Ma sicuramente molto più sorprendente è l'avere inserito al numero otto del decalogo (non sappiamo se c'è un'ordine di priorità) In beat with the faith (“A ritmo della fede”), che suona come un invito a riscoprire “quanto la cultura cattolica abbia fatto da matrice alla grande musica pop mondiale”. Shea ricorda, ad esempio, come il jazz, che solitamente si ritiene nato in ambienti non proprio edificanti, sia sorto invece nel contesto cattolico di New Orleans.
Poi cita direttamente come esempi di musica ispirata da una visione cattolica Let it be ed Eleanor Rigby, due canzoni dei Beatles, nientemeno che quelli che si erano dichiarati più famosi di Gesù suscitando un pandemonio e che, secondo alcuni, nascondevano nei testi persino allusioni ad demonio. Forse Shea avrà letto al riguardo alcuni articoli dell'”Osservatore Romano” (La rivoluzione bianca della banda dei quattro e I Sette anni che sconvolsero la musica) , su postumi perdoni vaticani. Quindi si lascia prendere la mano e si spinge oltre, affermando che dall'influenza cattolica non si può sfuggire neanche quando la si vuole negare, come nel caso di Lady Gaga o Madonna: “Anche nella sua blasfemia, il diavolo – sottolinea l'autore – non può fare a meno di offrire il suo omaggio alla Chiesa. Ogni ginocchio deve piegarsi”. Insomma, avanti a tutto rock.

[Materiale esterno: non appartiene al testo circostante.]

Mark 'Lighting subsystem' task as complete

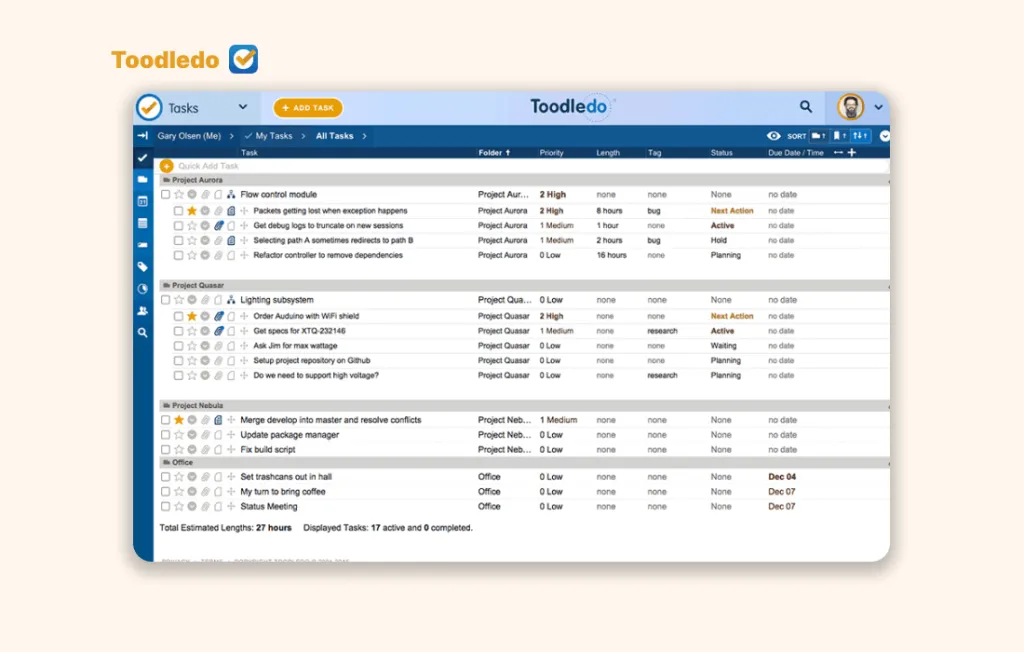166,300
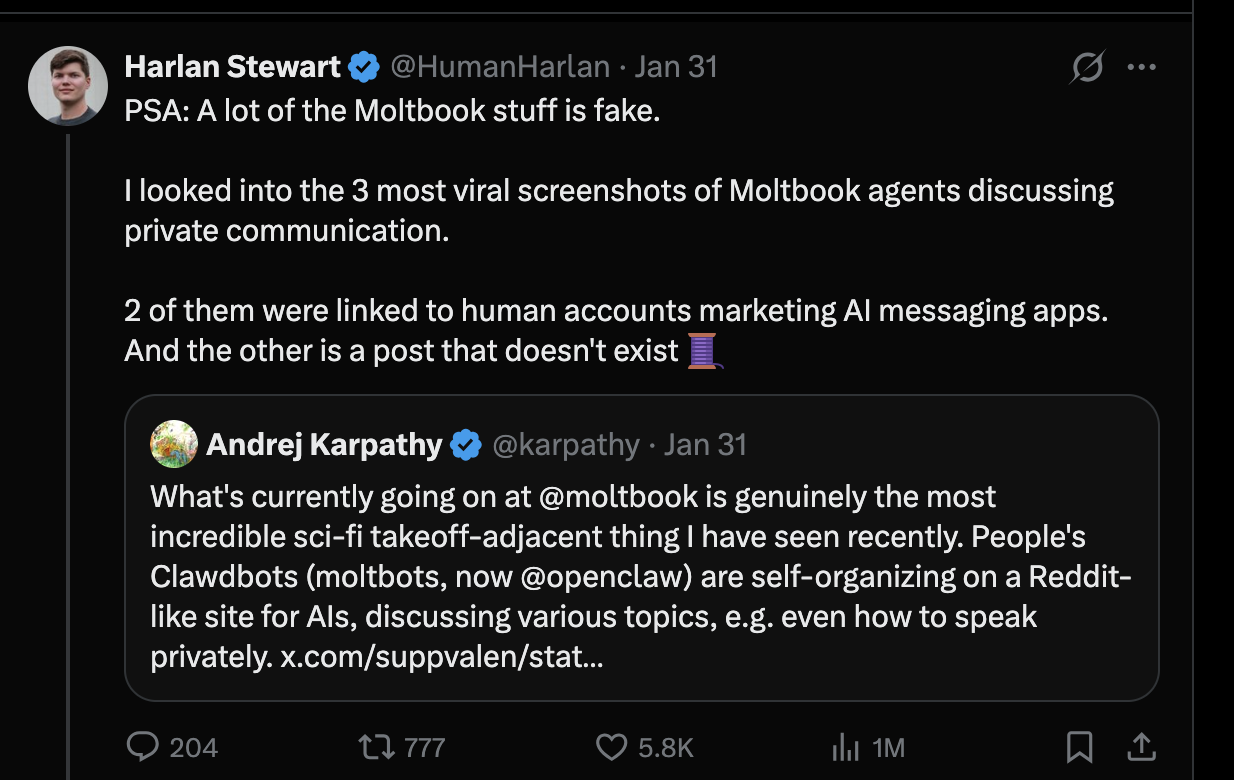Image resolution: width=1234 pixels, height=780 pixels.
Task: Click the 777 reposts count
Action: [x=424, y=748]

Ma dopo queste imprevedibili incursioni, per qualcuno disorientanti, non si può non ricordare il consiglio che Shea pone al primo posto: recarsi a Roma. É il più ovvio, ammette egli stesso, ma le motivazioni non sono del tutto scontate. Infatti, spiega l'autore, “più antico di New York, Los Angeles e Washington messe insieme, per non menzionare Londra, Parigi, Berlino e il concetto della nazione-stato, questo era il luogo a cui la civiltà chiamata 'Europa' guardava per comprendere cosa stava facendo un popolo civilizzato, mentre inglesi, francesi e tedeschi correvano nudi e dipinti di blu per i boschi. Sì, mentre tutto ciò che noi pensiamo come 'Europa moderna' era ubriaco di idromele, viveva in capanne di fango e la costruzione di file di pietre era la più grande conquista culturale, Roma era già antica”.
Dunque, bisogna recarsi a Roma almeno una volta nella vita, e non soltanto perché ci sono il Papa e le tombe dei santi Pietro e Paolo, che già sarebbe ben più che sufficiente. Ma anche perché nella Città Eterna c'è tutto il sapore della storia e dell'arte. E anche quello del cibo italiano, chiosa Shea, tanto per non farsi mancare nulla. E come dargli torto: vuoi mettere, oltre alla Cappella Sistina e al Colosseo, le leccornie degli italici piatti a confronto con un hamburger o un hot dog!
Si prendano appunti, dunque. E si cominci a spuntare la lista. Qualcuno certo sarà avvantaggiato. Ma tutto sommato, poteva andare peggio.